▶ **INPUT**
________________________
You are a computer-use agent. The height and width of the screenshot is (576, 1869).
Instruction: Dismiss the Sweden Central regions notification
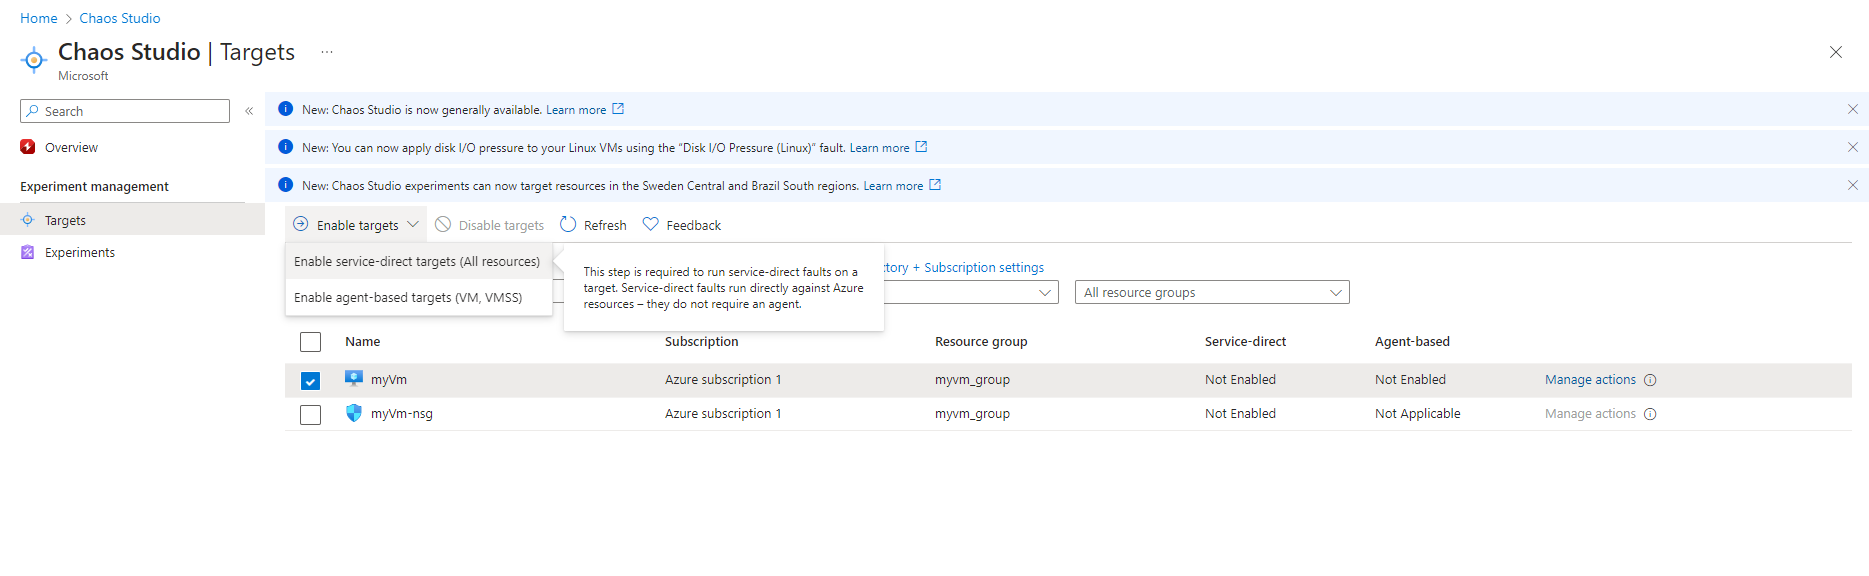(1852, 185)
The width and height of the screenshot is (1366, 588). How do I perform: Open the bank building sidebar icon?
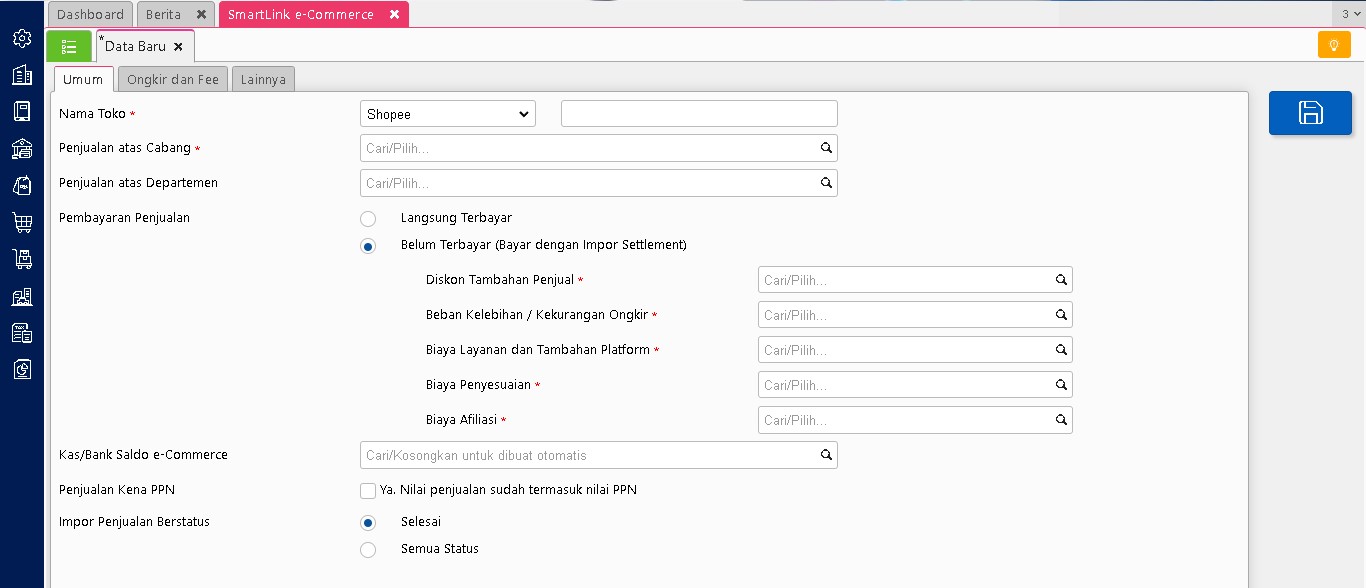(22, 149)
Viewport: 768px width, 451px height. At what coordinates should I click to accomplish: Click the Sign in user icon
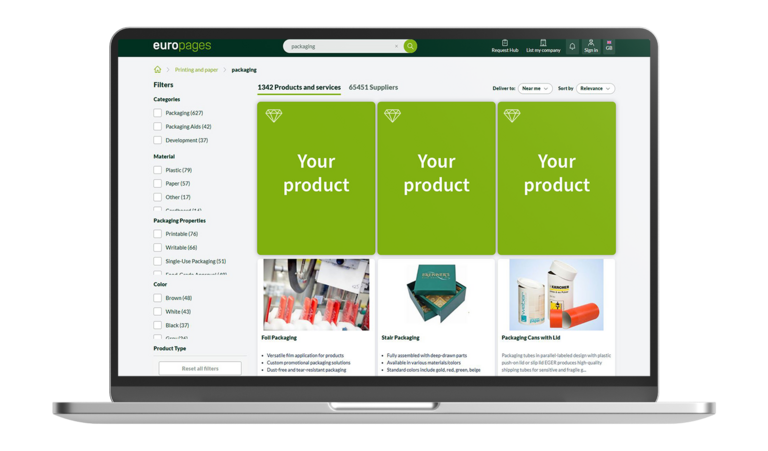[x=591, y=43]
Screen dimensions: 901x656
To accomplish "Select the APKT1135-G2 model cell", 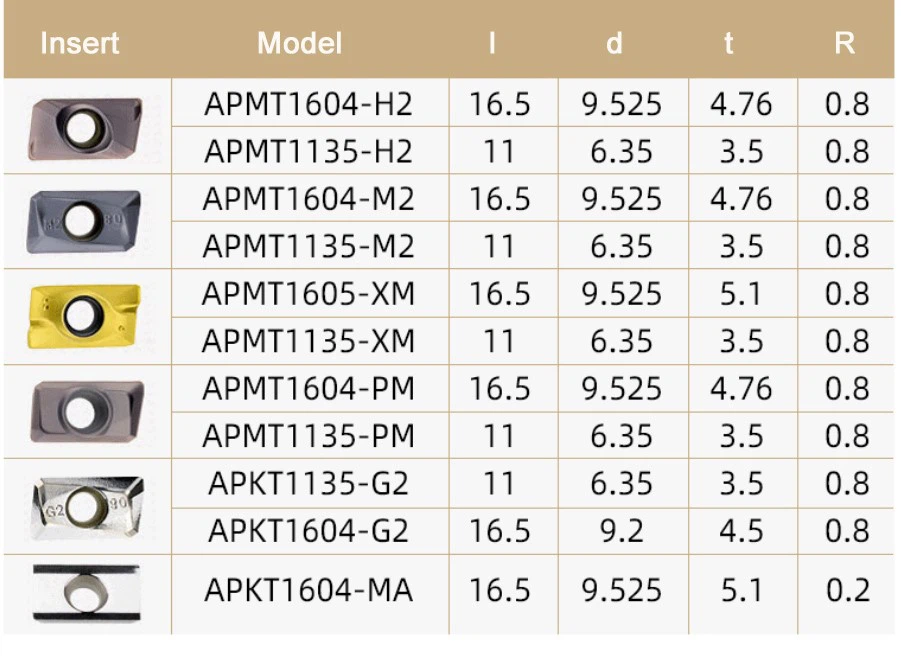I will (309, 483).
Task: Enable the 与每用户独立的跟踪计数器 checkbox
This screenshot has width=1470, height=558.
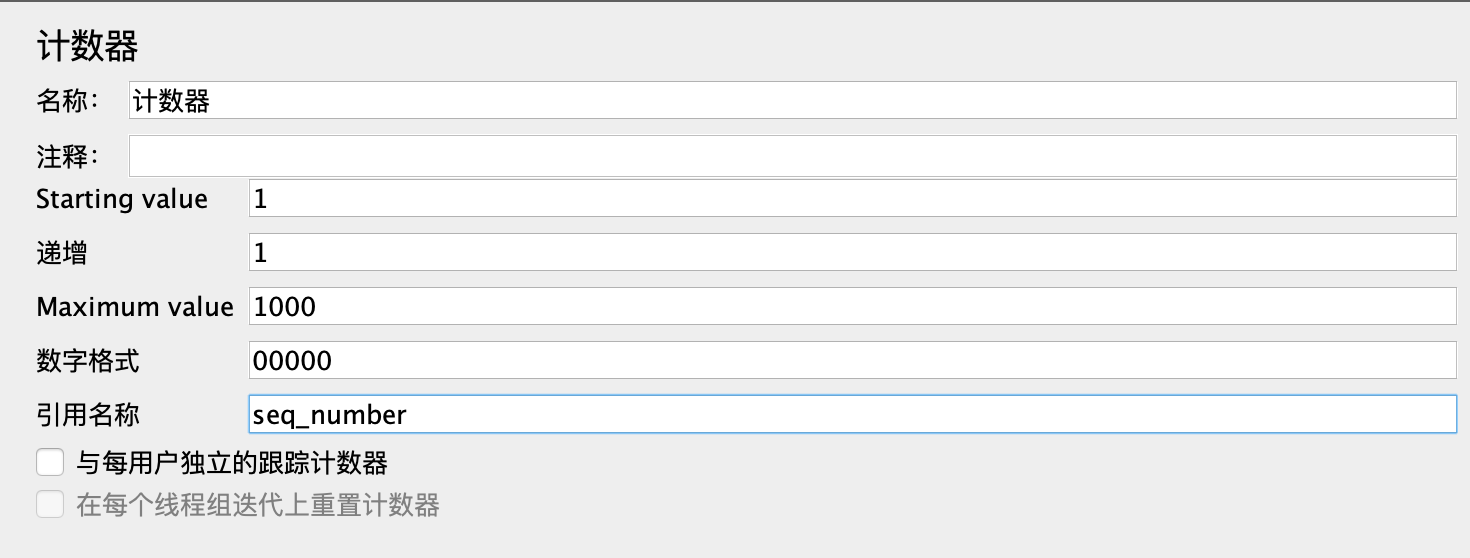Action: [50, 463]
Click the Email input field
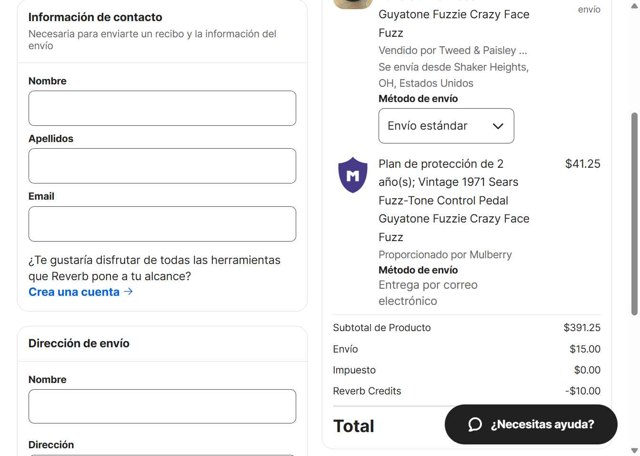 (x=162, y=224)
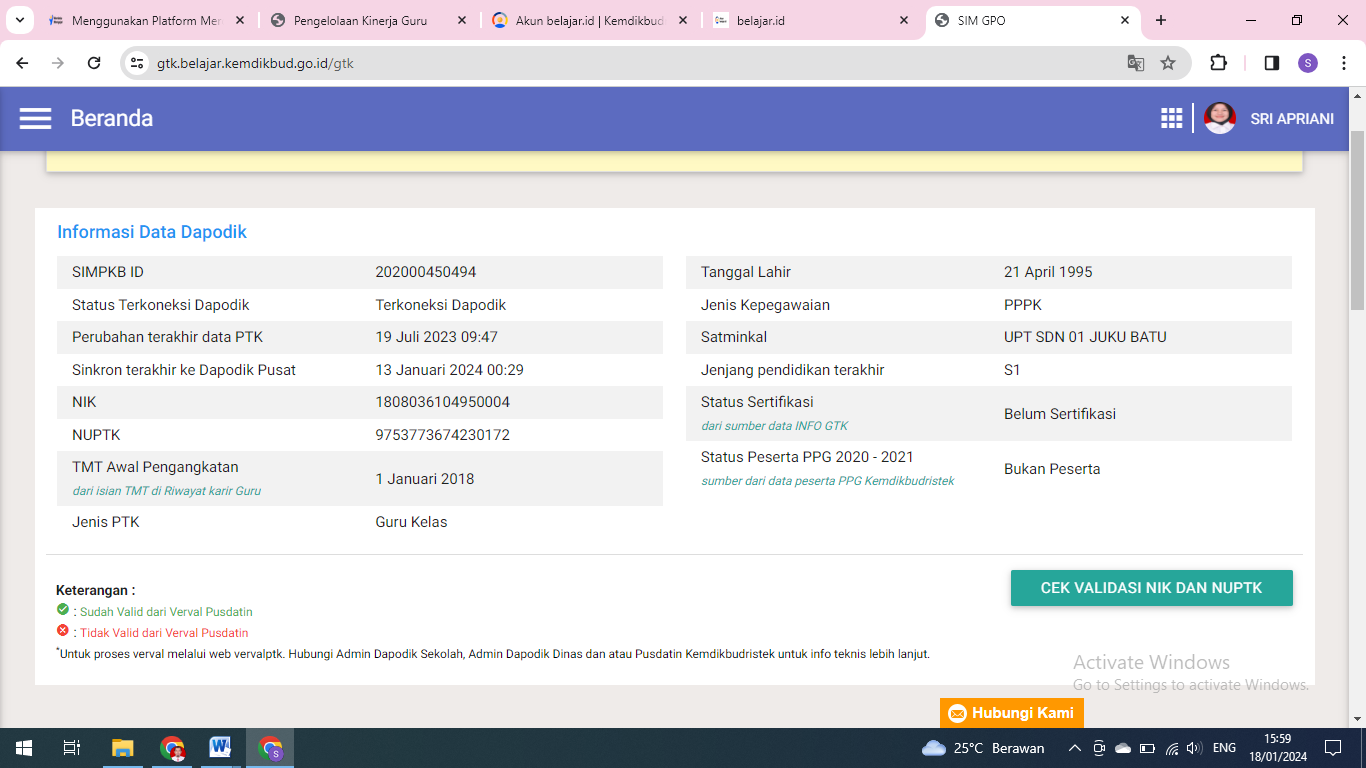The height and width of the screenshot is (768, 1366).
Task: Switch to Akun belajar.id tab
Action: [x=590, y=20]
________________________
▶ **WHAT TO PRODUCE**
Write out word for word every line from the one containing "Task: Enable the 与每用户独立的跟踪计数器 checkbox" through the final line of the rows, including both ends. Leave the pictures out.

▶ **WRITTEN ANSWER**
Task: Enable the 与每用户独立的跟踪计数器 checkbox
This screenshot has width=1470, height=558.
Action: [50, 463]
Click the Email input field
 (x=162, y=224)
The height and width of the screenshot is (768, 1366).
Task: Switch to Akun belajar.id tab
Action: [x=590, y=20]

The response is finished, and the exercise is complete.